> _Task instructions_: Print, word for word, the line containing "Given: Click the" and all lines beneath it to the end of the entries below. Pictures do not belong in the copy.

> _Dataset records_:
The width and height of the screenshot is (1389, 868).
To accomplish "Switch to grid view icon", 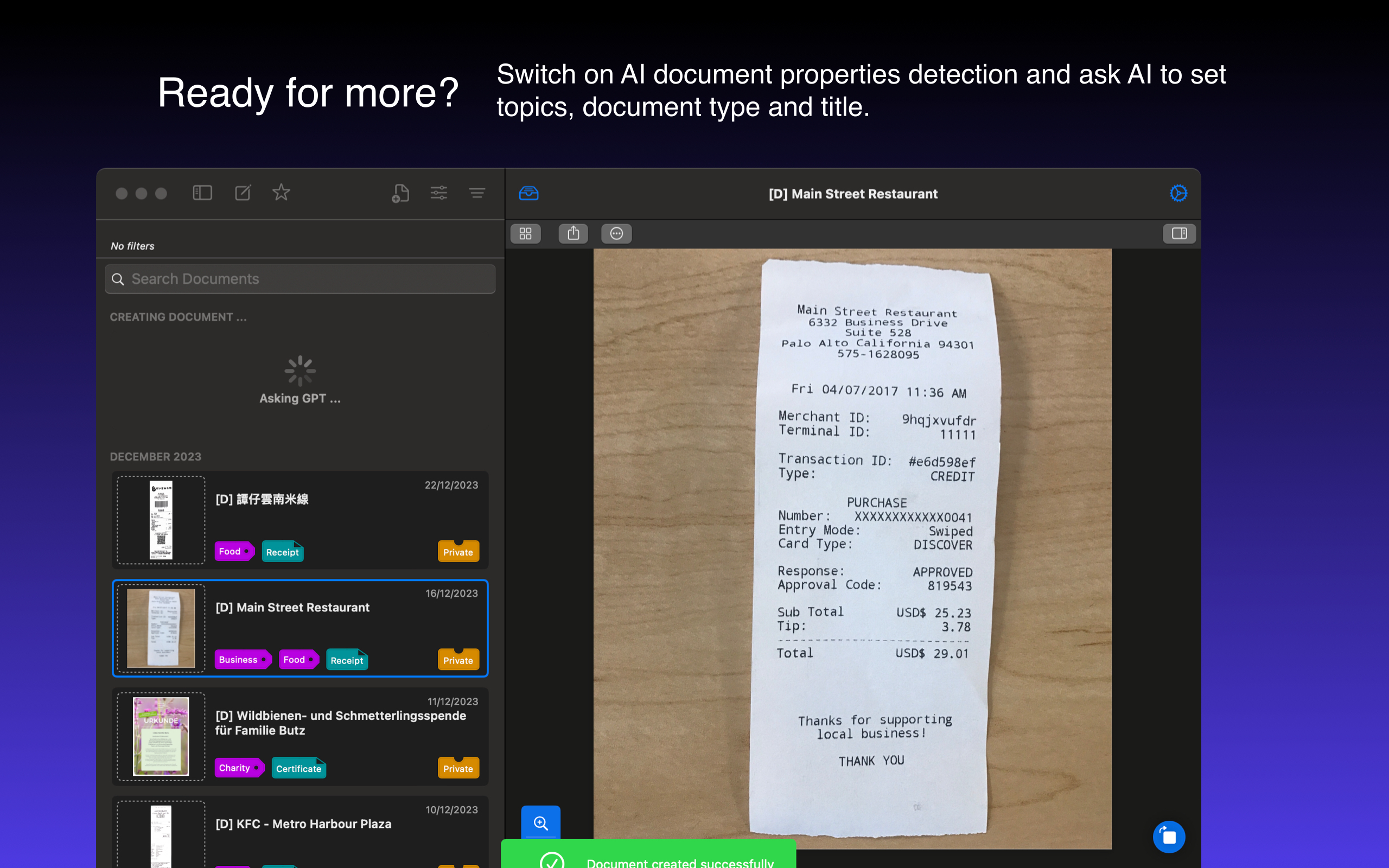I will pyautogui.click(x=525, y=234).
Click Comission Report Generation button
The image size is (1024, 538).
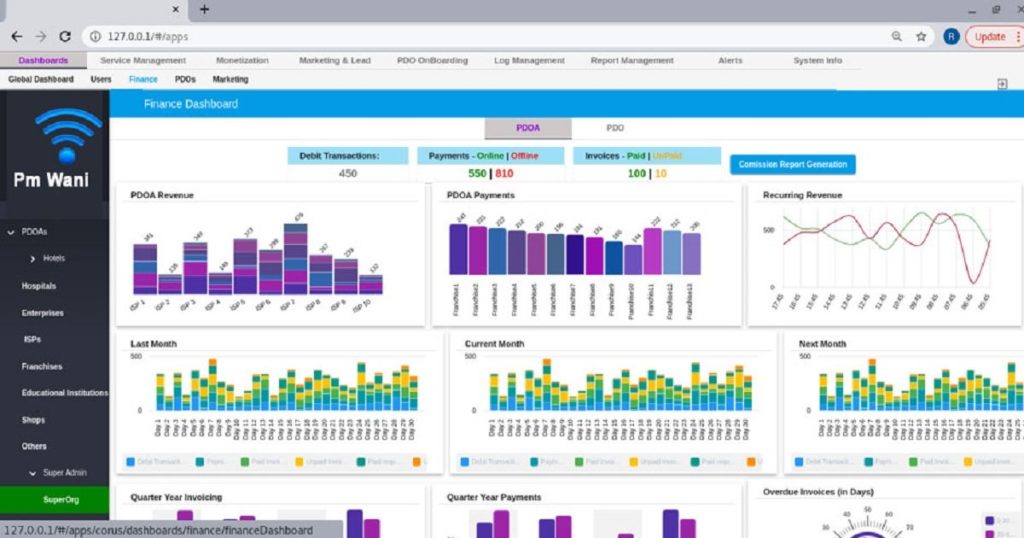point(792,164)
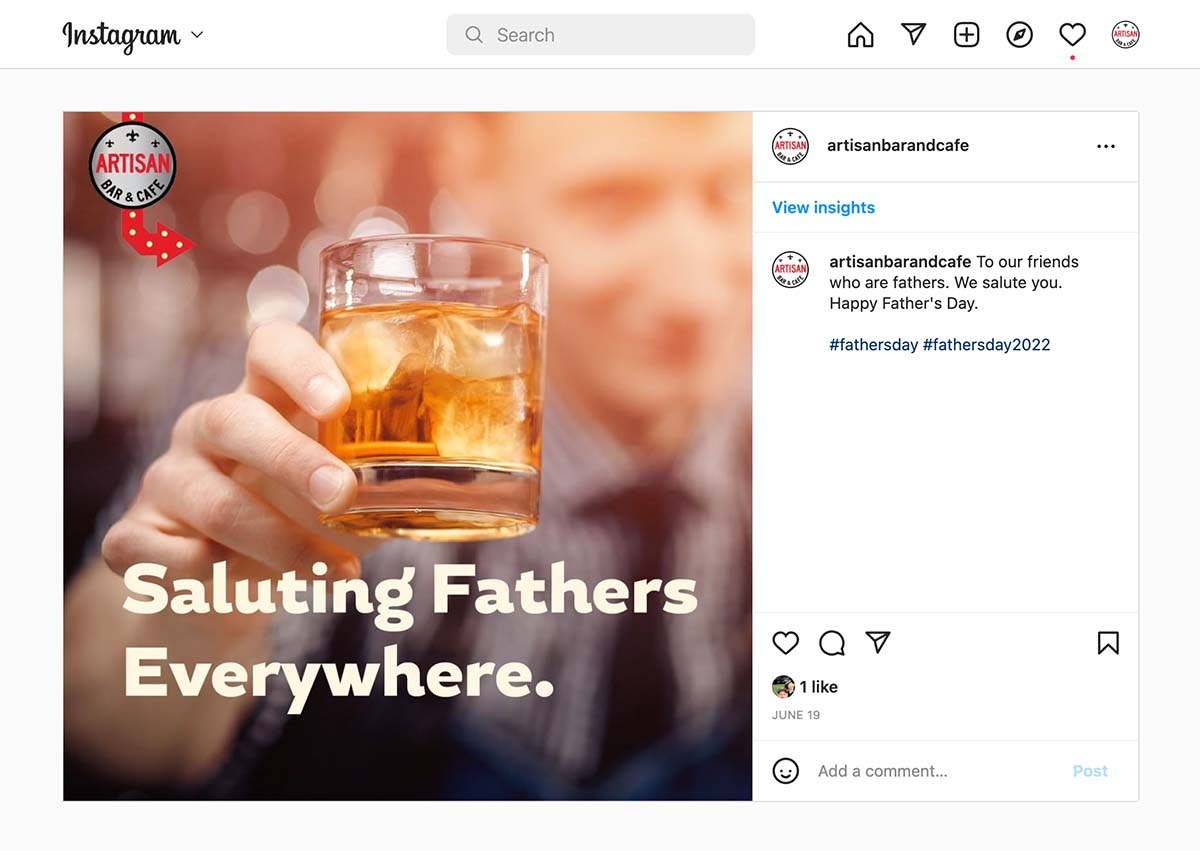This screenshot has height=851, width=1200.
Task: View who liked via 1 like
Action: click(818, 687)
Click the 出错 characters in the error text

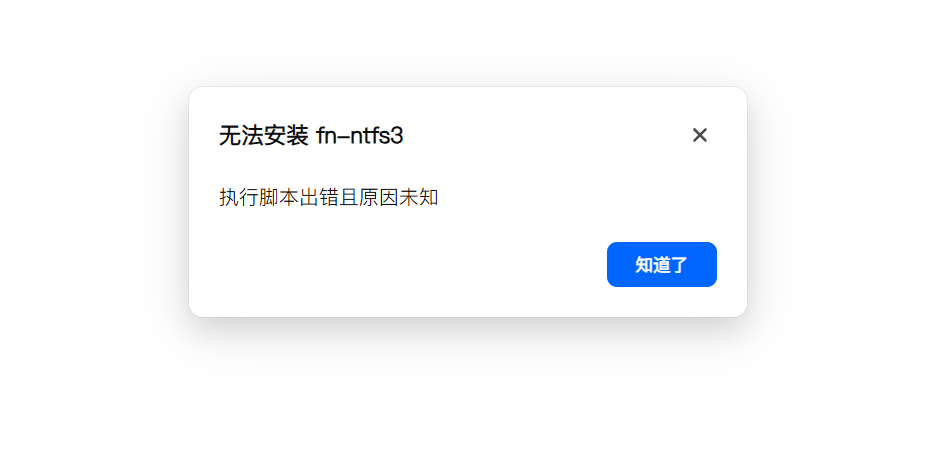click(x=319, y=197)
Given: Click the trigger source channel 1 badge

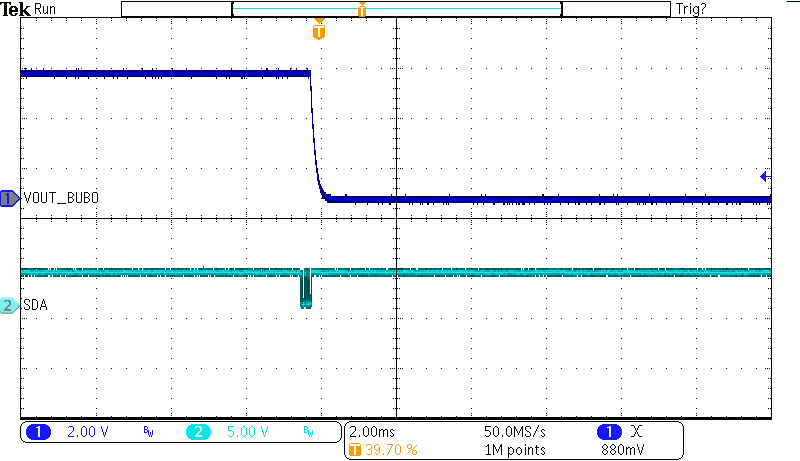Looking at the screenshot, I should [608, 432].
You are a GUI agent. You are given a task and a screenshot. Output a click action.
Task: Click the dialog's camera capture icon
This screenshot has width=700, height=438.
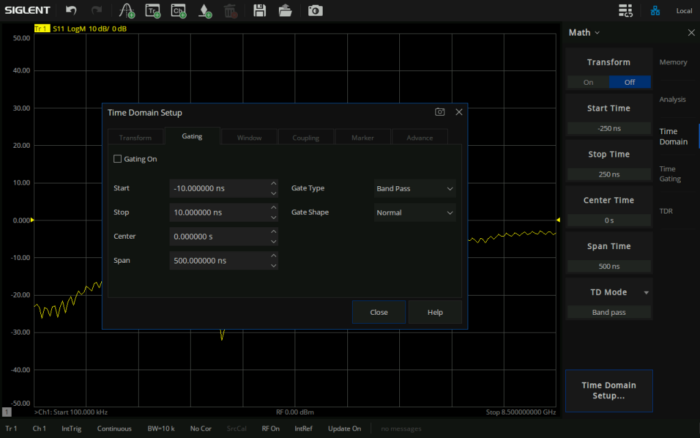click(x=439, y=113)
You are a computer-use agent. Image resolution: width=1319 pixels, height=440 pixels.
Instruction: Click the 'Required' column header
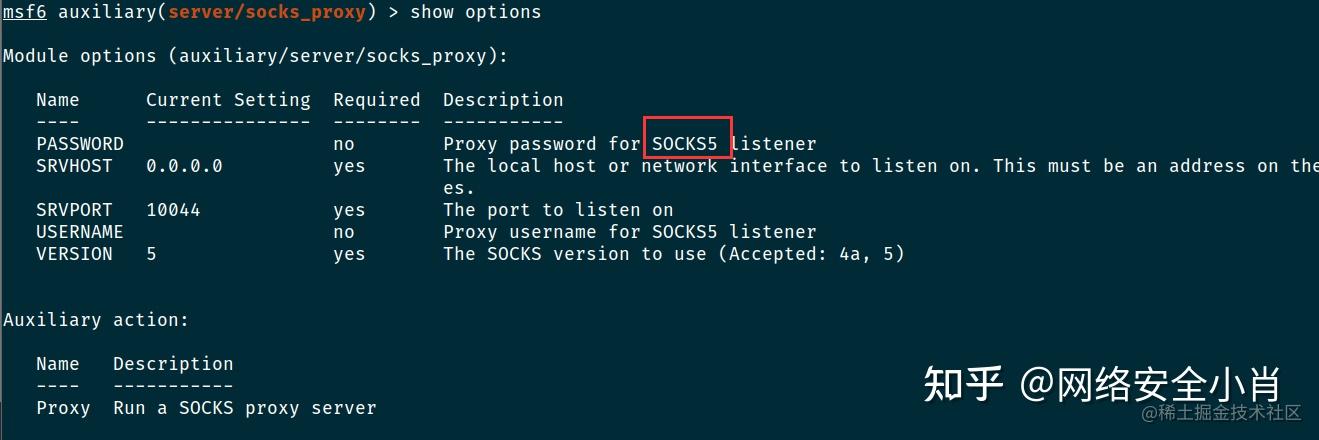click(x=377, y=100)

> _Answer for this exercise_:
Given: Click the trigger source channel 1 badge

Looking at the screenshot, I should [608, 432].
You are a GUI agent. You are given a task and a screenshot. Output a click action.
Task: Click the dialog's camera capture icon
This screenshot has width=700, height=438.
click(x=439, y=113)
You are a computer-use agent. Image resolution: width=1319 pixels, height=440 pixels.
Instruction: Click the 'Required' column header
click(x=377, y=100)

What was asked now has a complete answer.